Transoesophageal echo  has the advantage of accuracy and can be performed in the resuscitation bay. The main draw back is having personnel available in the hospital to do this investigation rapidly.

IV contrast CT aortogram is the best imaging modality enabling accuracy in diagnosis and also enabling the identification of alternative diagnoses if aortic dissection has been ruled out.

MRI is also an excellent imaging modality but is not as widely available and image acquisition takes longer which is not suitable for unstable patients.

Pathophysiology (2)

Aortic dissection  is due to a disruption of the intimal layer as a result of

  • Haemodynamic stressors (hypertension, cocaine)
  • Connective tissue disease (Marfan’s syndrome, Ehlers Danlos syndrome)
  • Abnormal flow caused by anatomic abnormalities such as a bicuspid aortic valve, coarctation of the aorta, previous cardiovascular surgery, infection (syphilis), arteritis or aortic aneurysm.

Classification

Stanford

  • Type A – involves the ascending aorta and or arch and continues down ad infinitum
  • Type B – involves the descending aorta distal to the left subclavian artery

Treatment

Goals

  • Reduce BP to 100- 120mmHg
  • Reduce HR to 60 -80/min
  • Control bleeding
  • Fluid resuscitate

Practically, call cardiothoracics and

  • insert iv line
  • Xmatch 6 units of blood
  • Activate massive transfusion protocols if present in your institution
  • Correct coagulopathy
  • Control pain – iv opiate analgesia
  • Contol BP and HR by B blockade. Titrate Metoprolol 2.5 mg – 5mg iv or Propranolol 1 – 3mg iv to BP of 120mmHg
  • If BP is not responding to B blockade then Na nitroprusside can be used. The problem with Na Nitroprusside is it’s reflex tachycardia due to it’s vasodilation (3)  so it should be used in conjunction with B blockers

The shear force and the pulsatile nature of blood flow are directly associated with the progression of the aortic dissection. This is achieved by reducing both the HR and the BP.

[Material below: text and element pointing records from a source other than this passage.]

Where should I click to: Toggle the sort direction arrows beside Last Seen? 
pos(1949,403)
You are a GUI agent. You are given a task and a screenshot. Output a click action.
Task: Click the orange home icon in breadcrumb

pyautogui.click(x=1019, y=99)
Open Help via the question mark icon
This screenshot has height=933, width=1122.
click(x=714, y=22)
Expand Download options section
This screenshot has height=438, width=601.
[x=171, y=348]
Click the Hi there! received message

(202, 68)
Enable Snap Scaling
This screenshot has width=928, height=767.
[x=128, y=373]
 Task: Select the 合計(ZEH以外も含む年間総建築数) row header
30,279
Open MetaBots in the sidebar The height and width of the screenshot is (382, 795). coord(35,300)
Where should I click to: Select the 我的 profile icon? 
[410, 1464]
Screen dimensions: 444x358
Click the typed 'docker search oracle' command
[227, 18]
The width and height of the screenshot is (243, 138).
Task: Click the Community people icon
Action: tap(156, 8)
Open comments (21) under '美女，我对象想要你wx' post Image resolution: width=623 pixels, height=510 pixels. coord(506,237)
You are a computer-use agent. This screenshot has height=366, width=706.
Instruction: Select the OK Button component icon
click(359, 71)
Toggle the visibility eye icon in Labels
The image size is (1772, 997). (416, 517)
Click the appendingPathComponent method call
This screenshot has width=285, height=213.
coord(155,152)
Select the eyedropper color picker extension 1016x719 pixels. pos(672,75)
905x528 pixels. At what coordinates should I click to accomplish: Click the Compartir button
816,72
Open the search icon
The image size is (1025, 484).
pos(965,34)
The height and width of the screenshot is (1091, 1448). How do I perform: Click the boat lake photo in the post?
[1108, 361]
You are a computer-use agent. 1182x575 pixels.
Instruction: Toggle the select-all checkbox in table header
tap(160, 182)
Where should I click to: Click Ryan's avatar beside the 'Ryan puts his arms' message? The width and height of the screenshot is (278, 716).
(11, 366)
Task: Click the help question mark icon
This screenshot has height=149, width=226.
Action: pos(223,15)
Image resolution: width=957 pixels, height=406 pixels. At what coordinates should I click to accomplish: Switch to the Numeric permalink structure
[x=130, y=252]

Teaching point: Transthoracic ECHO is not the best modality for investigating a possible dissection but it should be done regardless as it may reveal an intimal flap, a widened ascending aorta (>4cm),  the presence of a pericardial effusion or pericardial tamponade and aortic regurgitation. 

References 

  1. Curr Cardiol Rev. 2012 May; 8(2): 152–157. Screening, Evaluation, and Early Management of Acute Aortic Dissection in the ED Reuben J Strayer,* Peter L Shearer, and Luke K HermannAnn of Emerg Med: 2015 Jan;65(1):32-42.e12.
  2.  Clinical policy: critical issues in the evaluation and management of adult patients with suspected acute nontraumatic thoracic aortic dissection. American College of Emergency Physicians Clinical Policies Subcommittee (Writing Committee) on Thoracic Aortic Dissection, Diercks DB, Promes SB, Schuur JD, Shah K, Valente JH, Cantrill SV.